Data listing
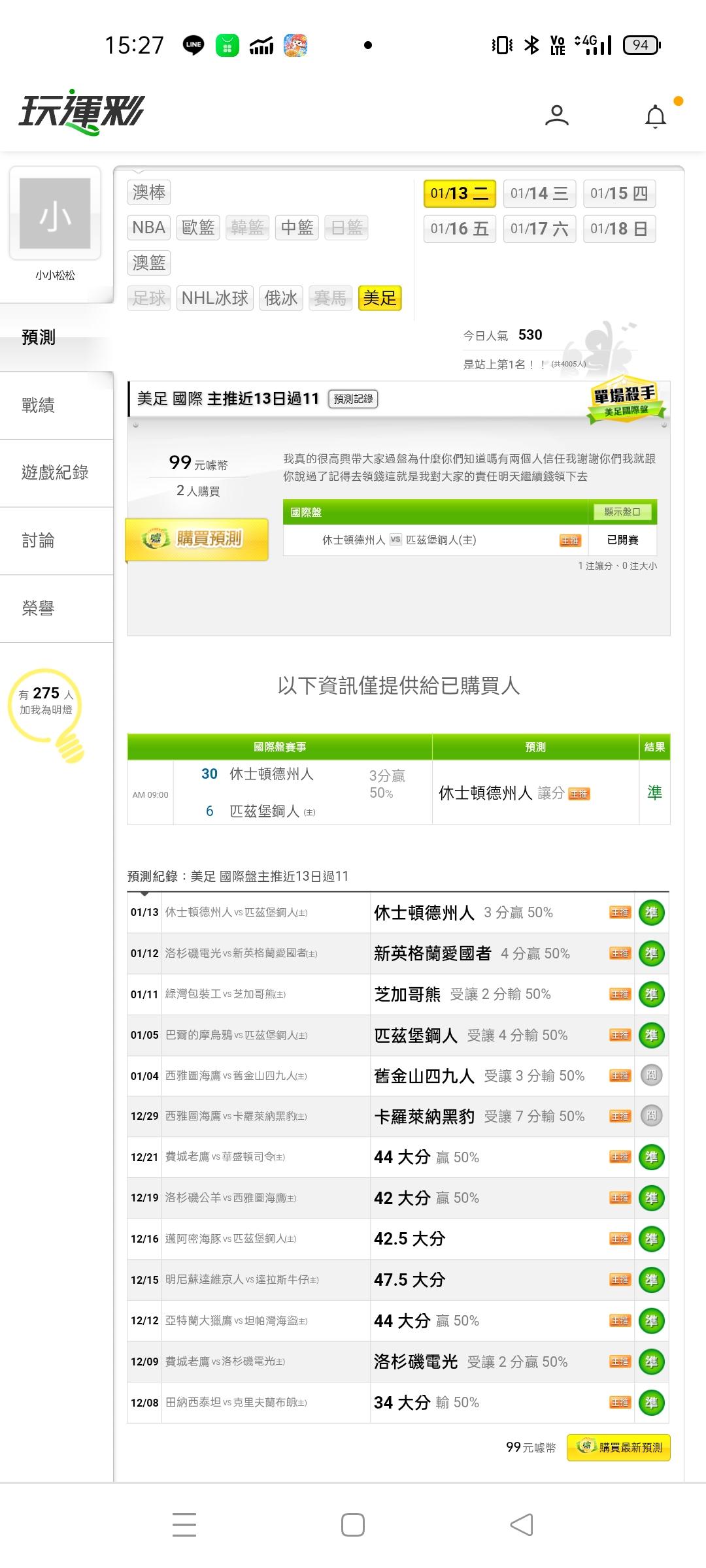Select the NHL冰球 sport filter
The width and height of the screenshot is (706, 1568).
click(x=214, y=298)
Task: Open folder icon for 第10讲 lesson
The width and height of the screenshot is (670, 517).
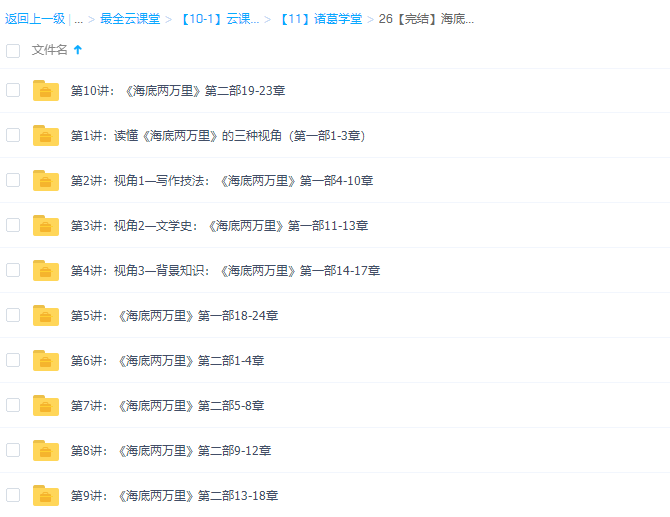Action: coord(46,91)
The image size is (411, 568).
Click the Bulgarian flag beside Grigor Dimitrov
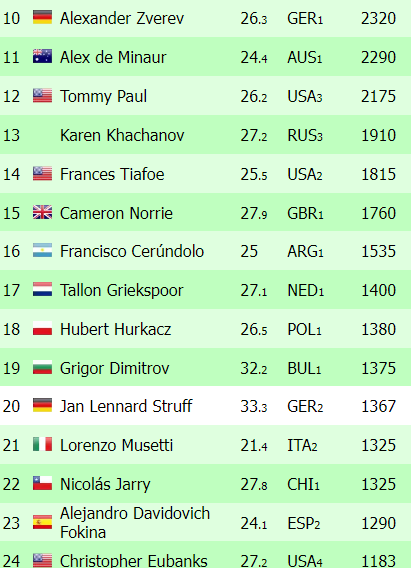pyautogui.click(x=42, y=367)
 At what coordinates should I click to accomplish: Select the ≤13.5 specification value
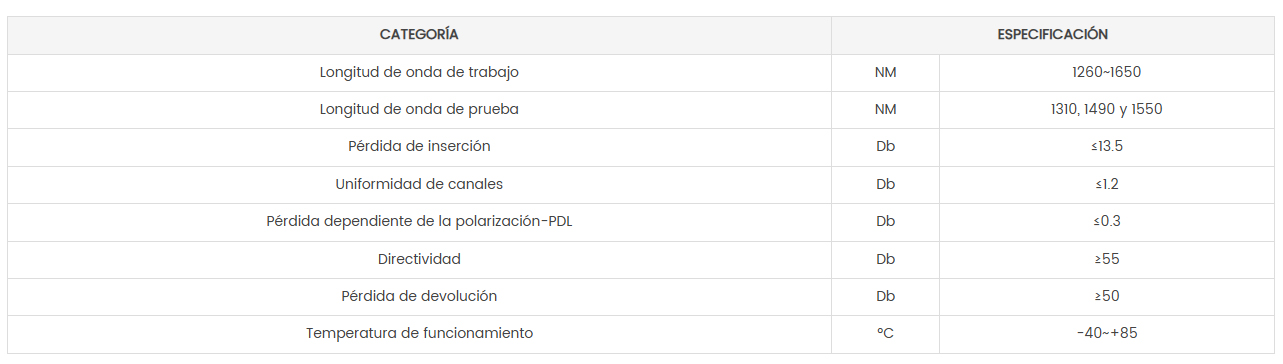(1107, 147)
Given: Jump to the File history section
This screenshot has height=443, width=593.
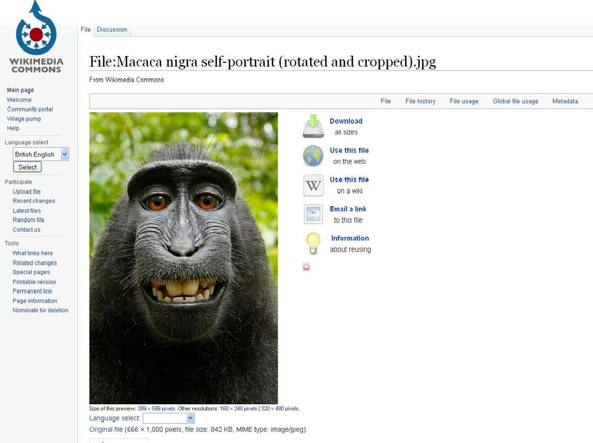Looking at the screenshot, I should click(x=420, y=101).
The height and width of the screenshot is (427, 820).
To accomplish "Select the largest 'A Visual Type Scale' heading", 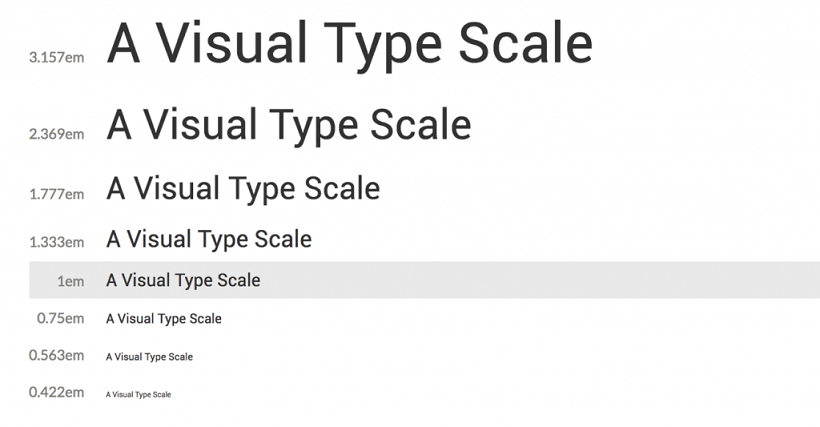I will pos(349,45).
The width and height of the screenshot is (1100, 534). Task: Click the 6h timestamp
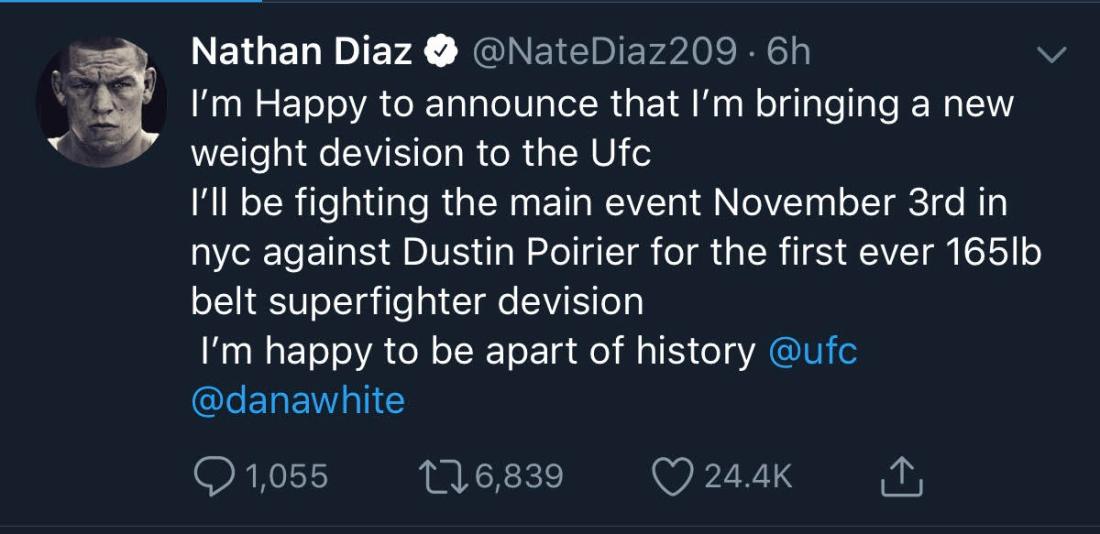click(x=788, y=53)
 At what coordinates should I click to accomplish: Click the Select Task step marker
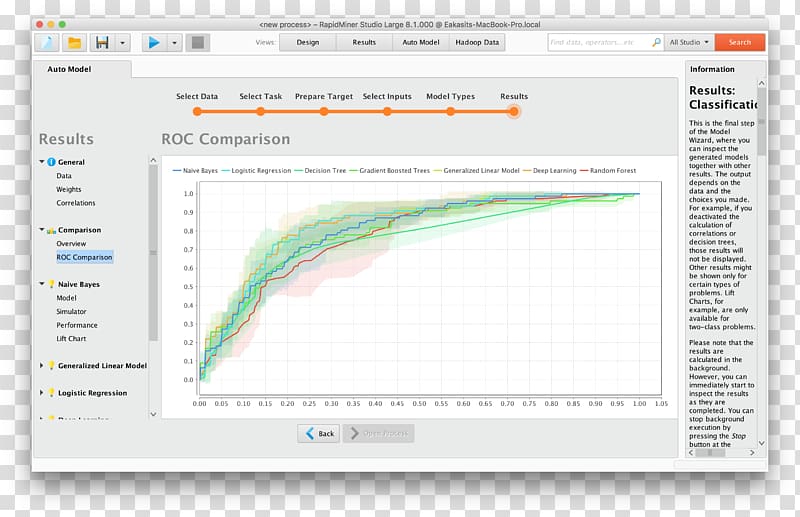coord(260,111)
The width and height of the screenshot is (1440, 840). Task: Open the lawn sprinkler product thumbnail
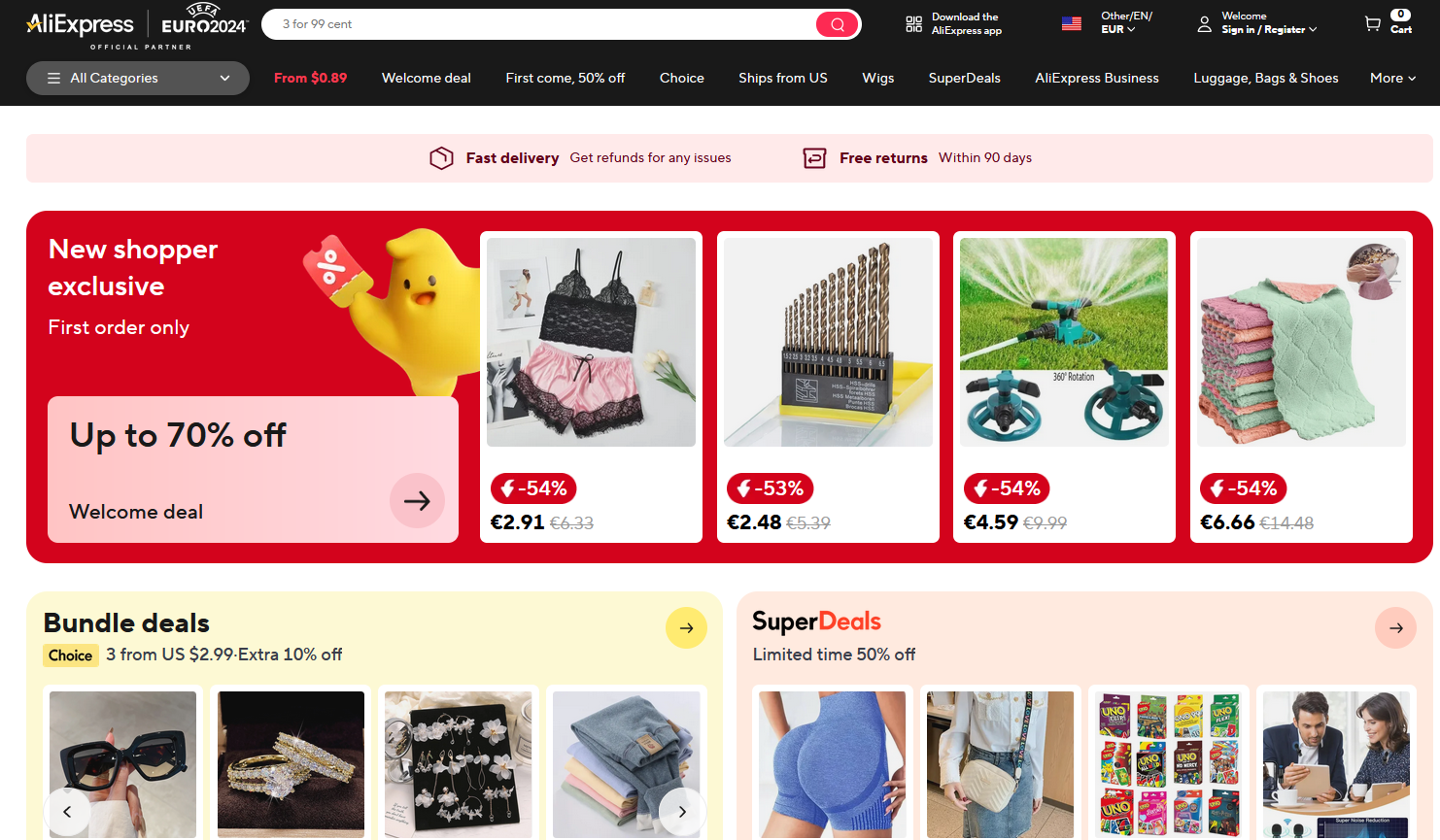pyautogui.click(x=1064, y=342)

▸ INSTRUCTIONS TO FOLLOW
Repeat the lines above word for word, beginning with the line that contains "The width and height of the screenshot is (1100, 534)." and continuing through the last of the lines. Omit the pictures from your answer.

▸ RESULT OF THIS TASK
The width and height of the screenshot is (1100, 534). Task: Click the 6h timestamp
click(x=788, y=53)
 At what coordinates should I click to accomplish: Click the Select Task step marker
coord(260,111)
The width and height of the screenshot is (1440, 840). Task: Open the lawn sprinkler product thumbnail
pyautogui.click(x=1064, y=342)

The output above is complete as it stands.